### AVAILABLE DATA
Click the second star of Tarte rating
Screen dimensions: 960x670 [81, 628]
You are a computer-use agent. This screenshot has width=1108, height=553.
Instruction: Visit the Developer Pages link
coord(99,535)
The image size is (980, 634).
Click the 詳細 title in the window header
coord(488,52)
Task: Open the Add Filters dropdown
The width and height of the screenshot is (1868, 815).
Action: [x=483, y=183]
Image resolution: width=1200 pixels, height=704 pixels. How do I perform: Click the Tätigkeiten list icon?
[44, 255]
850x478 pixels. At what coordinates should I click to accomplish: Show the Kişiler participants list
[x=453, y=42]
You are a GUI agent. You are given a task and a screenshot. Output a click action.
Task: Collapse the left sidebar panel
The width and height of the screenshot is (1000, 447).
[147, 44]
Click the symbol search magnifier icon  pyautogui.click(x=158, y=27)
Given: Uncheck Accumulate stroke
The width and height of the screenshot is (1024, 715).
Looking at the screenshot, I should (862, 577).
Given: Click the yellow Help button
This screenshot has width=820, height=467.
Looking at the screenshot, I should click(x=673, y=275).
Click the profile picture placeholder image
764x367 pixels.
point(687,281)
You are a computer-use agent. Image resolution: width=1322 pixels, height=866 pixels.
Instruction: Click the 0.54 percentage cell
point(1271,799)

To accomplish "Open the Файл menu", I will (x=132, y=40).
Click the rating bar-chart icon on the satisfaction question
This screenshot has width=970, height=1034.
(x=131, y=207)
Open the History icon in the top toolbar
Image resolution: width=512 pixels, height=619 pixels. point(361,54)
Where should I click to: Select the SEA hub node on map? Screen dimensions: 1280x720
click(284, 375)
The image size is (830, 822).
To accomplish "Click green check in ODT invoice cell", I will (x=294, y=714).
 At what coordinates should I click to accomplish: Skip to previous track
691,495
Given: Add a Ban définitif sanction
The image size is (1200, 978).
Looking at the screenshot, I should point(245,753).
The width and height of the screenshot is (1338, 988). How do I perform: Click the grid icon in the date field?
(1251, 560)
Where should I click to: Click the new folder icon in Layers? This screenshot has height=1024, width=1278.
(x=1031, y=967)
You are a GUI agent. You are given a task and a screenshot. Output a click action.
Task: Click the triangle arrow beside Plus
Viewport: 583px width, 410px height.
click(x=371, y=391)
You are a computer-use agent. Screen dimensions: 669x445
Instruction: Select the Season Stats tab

### WHAT YOU HAVE TO DO
Scan the records above and show every line in which the word "computer" occurs.

### PROBLEM SOLUTION
You are a computer-use agent. This screenshot has width=1108, height=553.
You are a computer-use agent. Image resolution: width=1322 pixels, height=866 pixels.
You are a computer-use agent. Screen dimensions: 669x445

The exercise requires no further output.